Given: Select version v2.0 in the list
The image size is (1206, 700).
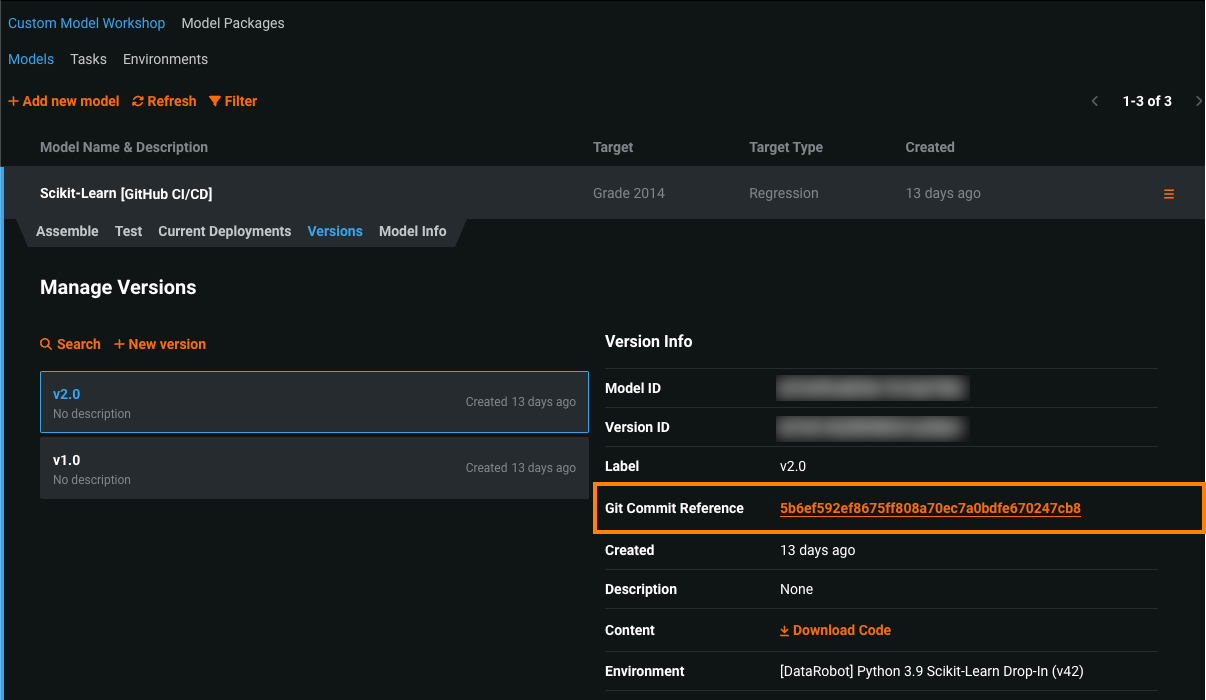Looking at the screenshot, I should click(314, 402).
--------------------------------
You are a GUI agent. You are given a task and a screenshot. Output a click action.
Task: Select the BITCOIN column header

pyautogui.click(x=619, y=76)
--------------------------------
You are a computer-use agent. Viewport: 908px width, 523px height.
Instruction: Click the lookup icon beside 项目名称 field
--------------------------------
Could you find each line in the entries that contains the string "agent" and copy it?

**RESULT OF THIS TASK**
You are a GUI agent. You are given a task and a screenshot. Output a click action.
You are a computer-use agent. Viewport: 908px width, 523px height.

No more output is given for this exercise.